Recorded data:
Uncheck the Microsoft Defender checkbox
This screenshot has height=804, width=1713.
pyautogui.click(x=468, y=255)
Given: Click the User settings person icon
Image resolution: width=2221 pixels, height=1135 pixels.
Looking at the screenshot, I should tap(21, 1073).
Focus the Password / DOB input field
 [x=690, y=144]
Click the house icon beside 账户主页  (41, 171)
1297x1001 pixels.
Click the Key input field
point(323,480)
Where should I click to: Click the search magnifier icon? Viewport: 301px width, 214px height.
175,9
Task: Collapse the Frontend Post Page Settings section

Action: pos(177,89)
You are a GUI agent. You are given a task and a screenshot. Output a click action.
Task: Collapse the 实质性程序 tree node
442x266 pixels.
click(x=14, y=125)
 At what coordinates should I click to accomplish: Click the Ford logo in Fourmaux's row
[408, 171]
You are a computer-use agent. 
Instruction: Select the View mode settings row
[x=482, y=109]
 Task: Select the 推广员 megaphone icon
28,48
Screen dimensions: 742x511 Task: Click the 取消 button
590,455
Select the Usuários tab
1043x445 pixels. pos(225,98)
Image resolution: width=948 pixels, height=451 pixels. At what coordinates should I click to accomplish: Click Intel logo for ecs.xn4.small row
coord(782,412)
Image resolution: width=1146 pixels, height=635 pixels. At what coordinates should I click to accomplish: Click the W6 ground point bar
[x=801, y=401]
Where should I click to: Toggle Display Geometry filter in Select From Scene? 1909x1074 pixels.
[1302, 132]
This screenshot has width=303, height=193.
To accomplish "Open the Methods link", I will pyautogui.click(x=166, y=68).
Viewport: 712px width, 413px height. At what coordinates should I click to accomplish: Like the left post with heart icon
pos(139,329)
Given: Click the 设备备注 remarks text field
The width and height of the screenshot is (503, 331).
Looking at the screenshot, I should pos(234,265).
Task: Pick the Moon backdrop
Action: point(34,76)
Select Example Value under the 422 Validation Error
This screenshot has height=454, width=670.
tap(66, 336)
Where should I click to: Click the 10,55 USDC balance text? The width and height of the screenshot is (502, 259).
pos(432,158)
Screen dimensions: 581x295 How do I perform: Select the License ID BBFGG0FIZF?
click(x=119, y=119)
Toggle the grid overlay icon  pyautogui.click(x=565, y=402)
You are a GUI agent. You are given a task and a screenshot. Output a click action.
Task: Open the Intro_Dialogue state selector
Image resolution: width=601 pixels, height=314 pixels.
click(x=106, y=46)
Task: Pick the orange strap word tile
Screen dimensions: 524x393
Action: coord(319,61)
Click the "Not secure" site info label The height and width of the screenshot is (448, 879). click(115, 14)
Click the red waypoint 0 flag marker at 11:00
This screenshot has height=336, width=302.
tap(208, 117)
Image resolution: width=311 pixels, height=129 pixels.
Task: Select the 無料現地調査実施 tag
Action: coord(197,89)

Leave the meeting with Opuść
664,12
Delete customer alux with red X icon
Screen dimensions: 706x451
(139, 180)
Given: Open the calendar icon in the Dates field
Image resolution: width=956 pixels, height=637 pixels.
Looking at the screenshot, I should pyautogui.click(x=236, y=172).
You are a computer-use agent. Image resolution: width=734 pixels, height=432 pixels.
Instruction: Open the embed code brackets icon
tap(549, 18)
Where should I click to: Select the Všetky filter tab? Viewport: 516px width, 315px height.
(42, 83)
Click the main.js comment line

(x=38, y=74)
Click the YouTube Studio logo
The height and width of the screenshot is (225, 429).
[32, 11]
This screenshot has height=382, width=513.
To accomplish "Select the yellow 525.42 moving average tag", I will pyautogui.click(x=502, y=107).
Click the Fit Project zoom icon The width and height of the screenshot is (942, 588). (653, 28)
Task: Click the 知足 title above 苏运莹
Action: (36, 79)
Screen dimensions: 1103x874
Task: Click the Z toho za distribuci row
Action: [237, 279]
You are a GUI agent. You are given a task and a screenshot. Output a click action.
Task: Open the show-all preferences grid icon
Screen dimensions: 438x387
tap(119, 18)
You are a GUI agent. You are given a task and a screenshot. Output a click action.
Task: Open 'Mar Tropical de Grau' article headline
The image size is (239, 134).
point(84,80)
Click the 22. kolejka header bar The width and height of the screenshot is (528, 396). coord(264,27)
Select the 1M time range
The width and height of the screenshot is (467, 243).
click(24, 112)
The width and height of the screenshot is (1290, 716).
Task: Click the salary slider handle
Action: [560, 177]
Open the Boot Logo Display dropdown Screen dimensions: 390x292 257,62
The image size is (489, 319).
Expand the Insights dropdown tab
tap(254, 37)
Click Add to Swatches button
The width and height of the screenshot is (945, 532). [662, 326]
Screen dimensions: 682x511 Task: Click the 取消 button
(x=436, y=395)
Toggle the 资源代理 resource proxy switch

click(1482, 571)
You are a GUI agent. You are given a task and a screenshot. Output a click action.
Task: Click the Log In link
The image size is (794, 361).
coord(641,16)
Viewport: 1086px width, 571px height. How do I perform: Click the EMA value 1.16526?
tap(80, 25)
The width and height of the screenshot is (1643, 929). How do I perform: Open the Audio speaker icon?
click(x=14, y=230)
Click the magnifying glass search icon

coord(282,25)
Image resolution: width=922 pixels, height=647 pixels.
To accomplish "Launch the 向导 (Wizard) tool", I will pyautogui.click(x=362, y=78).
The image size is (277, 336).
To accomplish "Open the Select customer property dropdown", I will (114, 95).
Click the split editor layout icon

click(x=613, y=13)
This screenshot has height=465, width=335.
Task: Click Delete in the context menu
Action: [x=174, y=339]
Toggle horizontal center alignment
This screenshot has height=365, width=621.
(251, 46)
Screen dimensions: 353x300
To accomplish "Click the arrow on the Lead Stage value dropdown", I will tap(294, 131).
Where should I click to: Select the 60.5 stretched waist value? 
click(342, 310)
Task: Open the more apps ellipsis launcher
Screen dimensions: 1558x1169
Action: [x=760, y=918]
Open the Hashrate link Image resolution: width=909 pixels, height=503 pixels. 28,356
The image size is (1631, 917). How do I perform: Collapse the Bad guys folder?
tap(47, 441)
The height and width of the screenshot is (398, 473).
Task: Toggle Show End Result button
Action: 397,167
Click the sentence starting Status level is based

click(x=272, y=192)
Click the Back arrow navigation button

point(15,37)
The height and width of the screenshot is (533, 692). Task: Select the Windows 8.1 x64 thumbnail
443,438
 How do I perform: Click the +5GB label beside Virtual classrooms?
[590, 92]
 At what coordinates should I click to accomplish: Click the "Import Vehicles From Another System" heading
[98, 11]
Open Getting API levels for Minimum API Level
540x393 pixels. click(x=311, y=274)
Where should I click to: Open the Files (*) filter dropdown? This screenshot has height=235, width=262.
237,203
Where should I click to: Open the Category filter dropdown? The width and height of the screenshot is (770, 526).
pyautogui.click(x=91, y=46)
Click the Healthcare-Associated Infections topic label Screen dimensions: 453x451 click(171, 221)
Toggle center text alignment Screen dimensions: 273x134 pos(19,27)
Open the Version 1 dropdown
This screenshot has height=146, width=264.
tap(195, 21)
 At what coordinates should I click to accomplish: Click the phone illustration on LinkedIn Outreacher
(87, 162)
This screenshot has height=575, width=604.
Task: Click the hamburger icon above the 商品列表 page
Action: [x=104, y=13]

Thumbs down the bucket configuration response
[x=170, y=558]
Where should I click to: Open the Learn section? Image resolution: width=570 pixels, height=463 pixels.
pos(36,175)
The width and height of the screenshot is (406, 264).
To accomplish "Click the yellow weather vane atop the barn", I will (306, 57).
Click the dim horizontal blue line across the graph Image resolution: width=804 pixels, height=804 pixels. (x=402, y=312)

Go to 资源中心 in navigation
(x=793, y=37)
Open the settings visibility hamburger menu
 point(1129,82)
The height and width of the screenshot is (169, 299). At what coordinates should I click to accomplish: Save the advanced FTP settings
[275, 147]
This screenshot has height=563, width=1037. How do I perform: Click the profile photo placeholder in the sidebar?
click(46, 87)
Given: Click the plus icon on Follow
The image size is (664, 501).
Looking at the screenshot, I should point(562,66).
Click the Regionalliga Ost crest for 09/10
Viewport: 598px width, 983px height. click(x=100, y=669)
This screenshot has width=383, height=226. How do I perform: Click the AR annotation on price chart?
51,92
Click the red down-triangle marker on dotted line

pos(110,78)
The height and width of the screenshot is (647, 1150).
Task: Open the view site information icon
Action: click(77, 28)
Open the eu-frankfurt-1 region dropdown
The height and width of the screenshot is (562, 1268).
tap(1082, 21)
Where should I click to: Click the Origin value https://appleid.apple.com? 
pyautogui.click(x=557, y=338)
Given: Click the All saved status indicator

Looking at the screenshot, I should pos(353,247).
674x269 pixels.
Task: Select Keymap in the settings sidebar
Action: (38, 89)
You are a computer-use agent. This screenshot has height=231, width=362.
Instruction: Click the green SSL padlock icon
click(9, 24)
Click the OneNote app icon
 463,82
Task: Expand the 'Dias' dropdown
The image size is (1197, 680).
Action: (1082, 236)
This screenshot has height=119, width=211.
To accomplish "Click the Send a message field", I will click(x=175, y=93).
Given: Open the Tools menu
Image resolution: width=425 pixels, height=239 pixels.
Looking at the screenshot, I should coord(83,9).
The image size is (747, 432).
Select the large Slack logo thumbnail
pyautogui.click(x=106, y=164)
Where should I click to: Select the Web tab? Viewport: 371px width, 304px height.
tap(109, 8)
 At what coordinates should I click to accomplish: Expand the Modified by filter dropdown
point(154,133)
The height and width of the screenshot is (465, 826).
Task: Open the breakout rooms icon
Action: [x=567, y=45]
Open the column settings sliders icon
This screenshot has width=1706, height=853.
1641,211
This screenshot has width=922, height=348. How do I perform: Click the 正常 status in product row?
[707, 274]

§ Task prompt
Repeat everything in the records above verbatim, from the line containing "Screen dimensions: 742x511" down to the line containing "will pyautogui.click(x=166, y=68).", inclusive.

§ Result for this exercise
Screen dimensions: 742x511 Task: Click the 取消 button
590,455
Select the Usuários tab
1043x445 pixels. pos(225,98)
Image resolution: width=948 pixels, height=451 pixels. At what coordinates should I click to accomplish: Click Intel logo for ecs.xn4.small row
coord(782,412)
Image resolution: width=1146 pixels, height=635 pixels. At what coordinates should I click to accomplish: Click the W6 ground point bar
[x=801, y=401]
Where should I click to: Toggle Display Geometry filter in Select From Scene? 1909x1074 pixels.
[1302, 132]
This screenshot has width=303, height=193.
To accomplish "Open the Methods link", I will pyautogui.click(x=166, y=68).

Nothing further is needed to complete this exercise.